### STATED EXERCISE 1
Summarize the review of the Alif Ensemble's premiere in two sentences.
### STATED EXERCISE 2
Answer these questions using the review of the Alif Ensemble's premiere:
(a) At which venue did the group give its first live performance?
(b) How many days of rehearsals did the musicians have?
(c) Who leads the seven musicians?
### STATED EXERCISE 3
Write the next part of the review of the Alif Ensemble's premiere, continuing from its last sentence.

### READING TEXT

Alif Ensemble – Reviewed

Premiering in Liverpool ahead of the BT River of Music Festival, Alif Ensemble proved themselves nothing less than revelatory… 

Humility, nerves and excitement. This is how the evening begins for the Alif Ensemble, for what is set to be their premiere live performance. Most recently formed bands playing brand new material at least get to do this in any number of assorted dives, under the cover of darkness and in easy reach of a back door; but for this group, drawn from across the Arab world, their first port of call happens to be the Liverpool Philharmonic. Granted they are hardly novices, but still, they have reason to be apprehensive.

The Alif Ensemble came together as part of Liverpool Arabic Arts Festival and the London 2012 Festival programme, and after five months of preparation (but just five days of rehearsals), the seven musicians – led by renowned Oud player, Khyam Allami – begin their set. The songs (mostly traditional Arabic poetry set to new music, Allami explains) bear a mixture of influences, from the very traditional to modern, western approaches.

### SUPPLIED DATA

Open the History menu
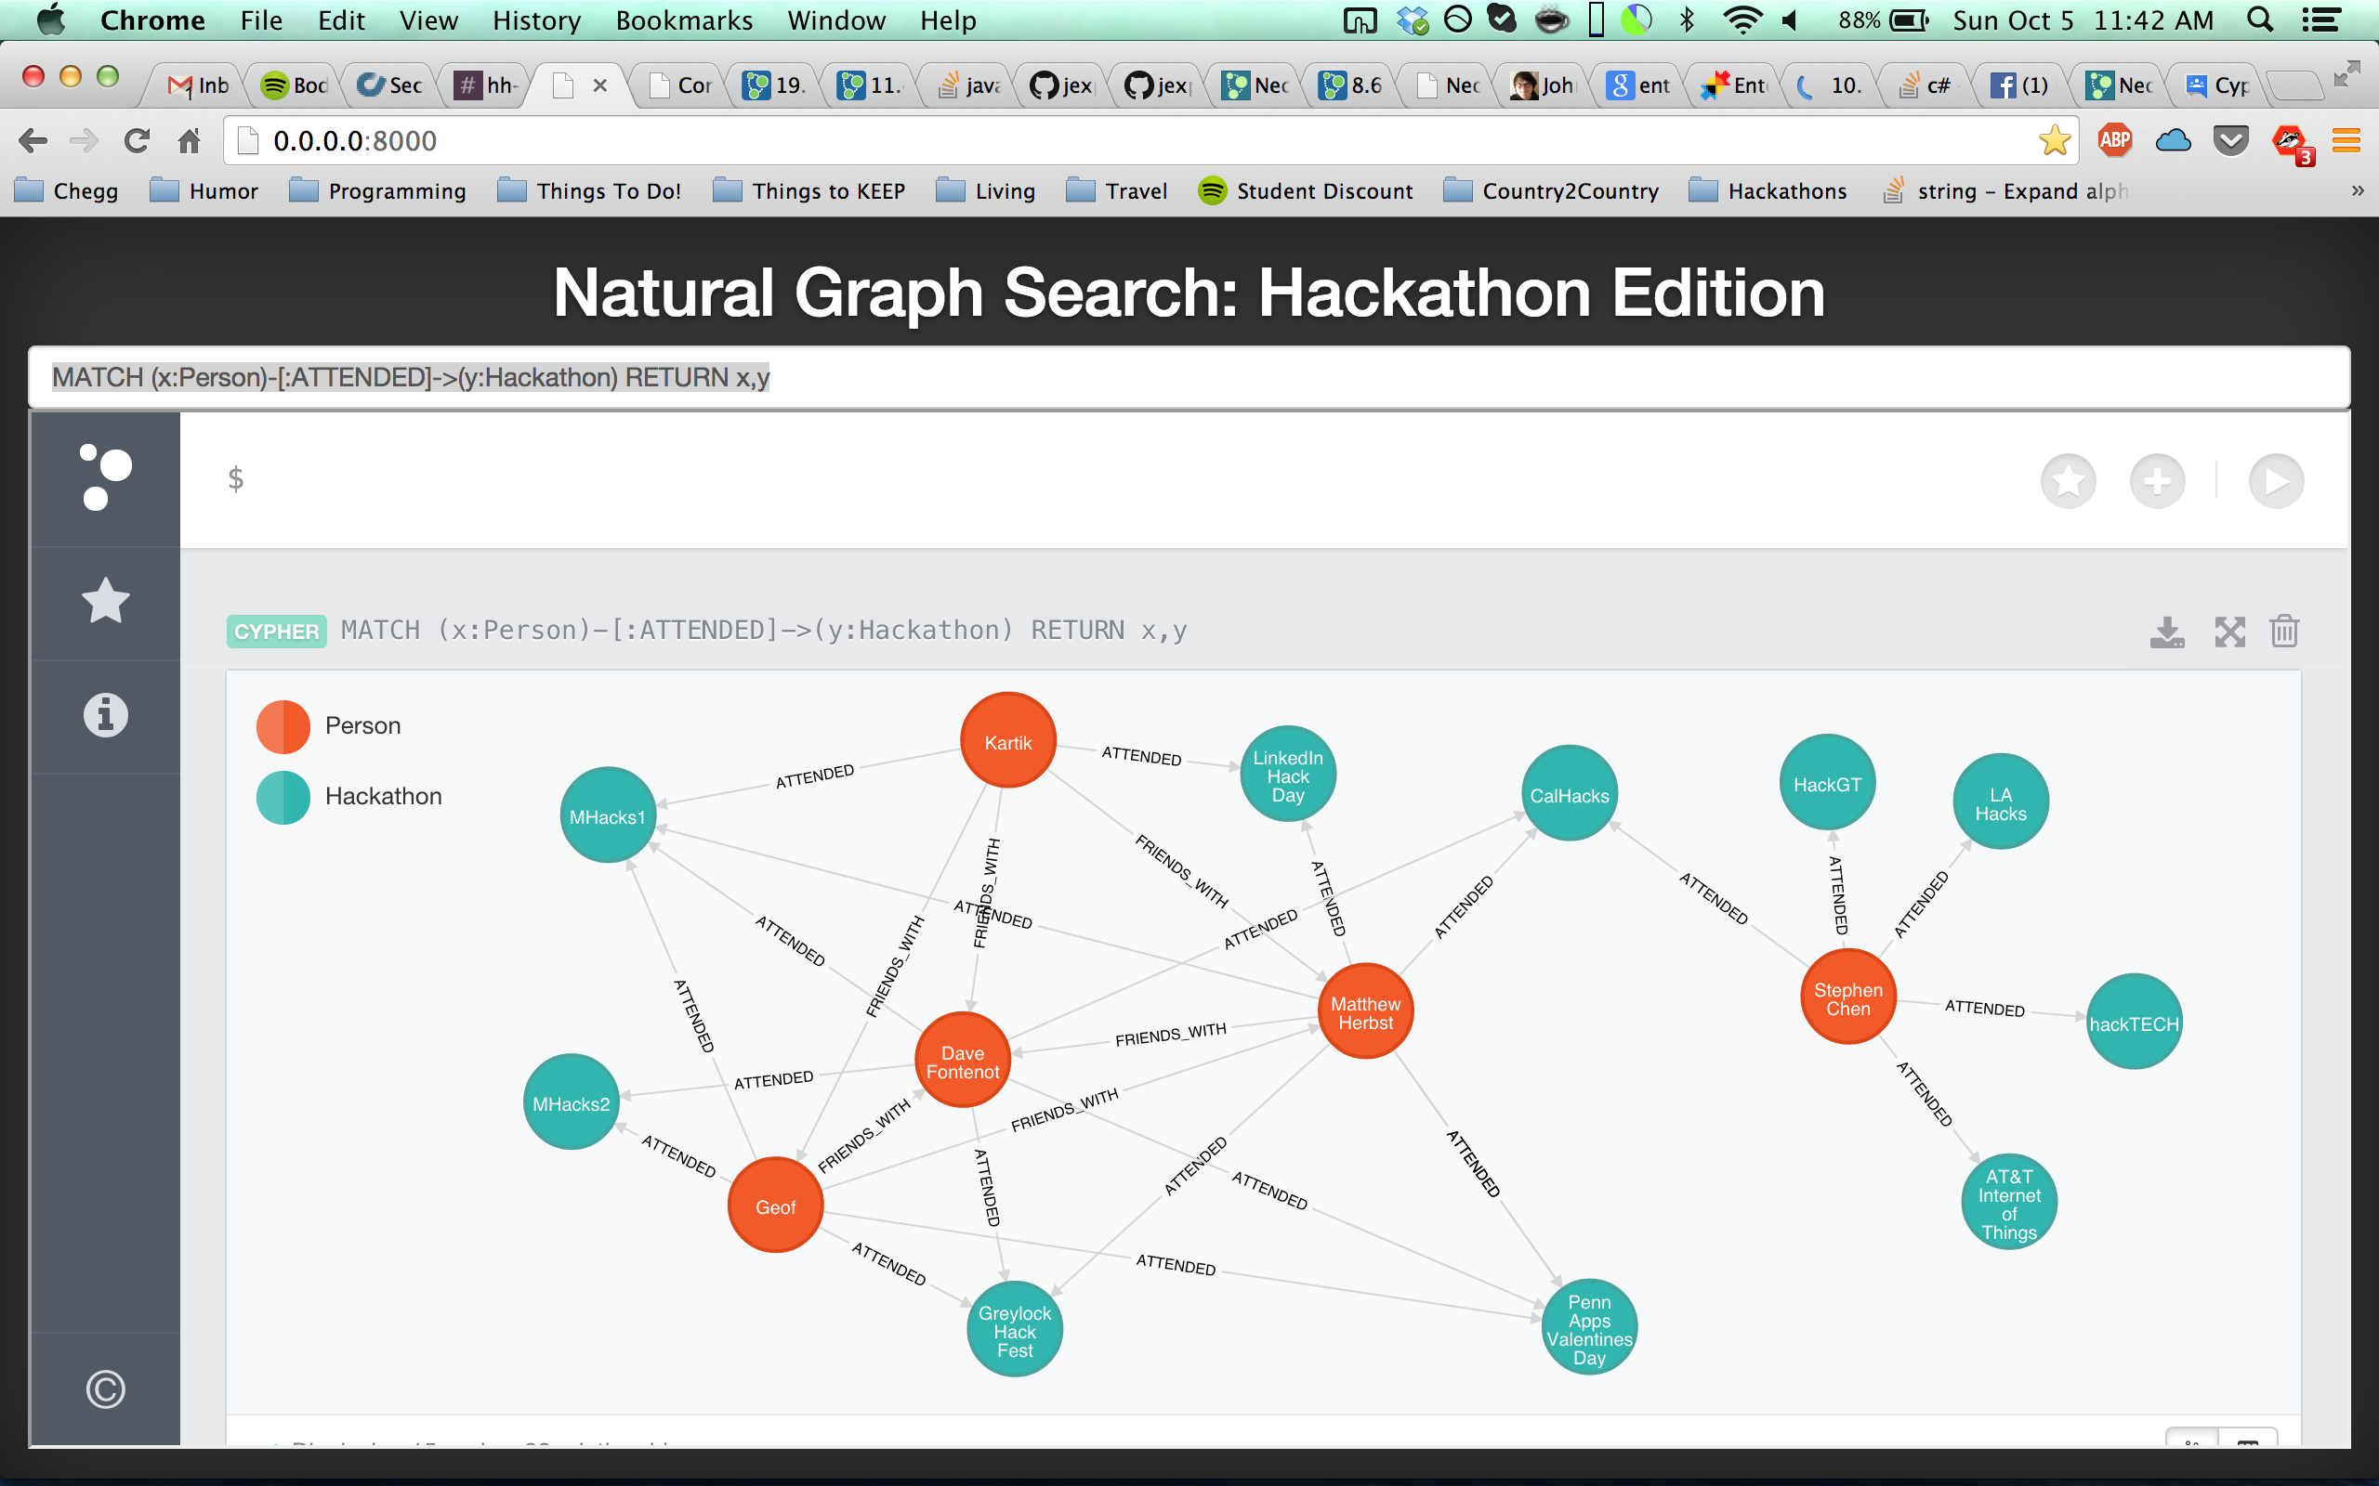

### EXERCISE RESPONSE 1
The Alif Ensemble, a group drawn from across the Arab world, played its premiere live performance at the Liverpool Philharmonic, and the evening began with humility, nerves and excitement. Formed through the Liverpool Arabic Arts Festival and the London 2012 Festival programme, the seven musicians, led by Oud player Khyam Allami, performed songs that were mostly traditional Arabic poetry set to new music, with influences ranging from the very traditional to modern western approaches.

### EXERCISE RESPONSE 2
(a) The Liverpool Philharmonic.
(b) Five days.
(c) Khyam Allami, a renowned Oud player.

### EXERCISE RESPONSE 3
The first track, Holako, while technically performed well enough, is delivered in a rather clipped and intense fashion, betraying those nerves we mentioned earlier. Chief culprit in this is vocalist Tamer Abu Ghazaleh. The tension is transmitted to the audience, who, seemingly unsure quite how to react when this trial by fire draws to its close, belatedly offer warm applause. From here-on-in however, nerves are given rather short shrift, and the concert begins proper somewhere in between second number, Al-Juththa and the wonderfully rousing Hasat.

What quickly becomes apparent is that amongst these seven musicians – while they are clearly taking their lead from Allami – there is no real hierarchy, just a warmth and mutual appreciation of each other’s playing ability. Any concerns around the chances of Ghazaleh relaxing are quickly forgotten, as his earlier intensity is swapped for a rich vocal, allied with expert and driving buzuq-playing. Just like that he is a match for anyone on stage.

Indeed, this is a real feature of the whole set: seven musicians equal in quality and renown (at least to our untutored ears) working together for the simple enjoyment of it. Just when you are admiring the amazing drumming of the pony-tailed Ayman Mabrouk, the violin playing of Yaroub Smarait will kick in and briefly take centre-stage, keeping you on your toes and reminding you to look around, lest you miss out on something extraordinary.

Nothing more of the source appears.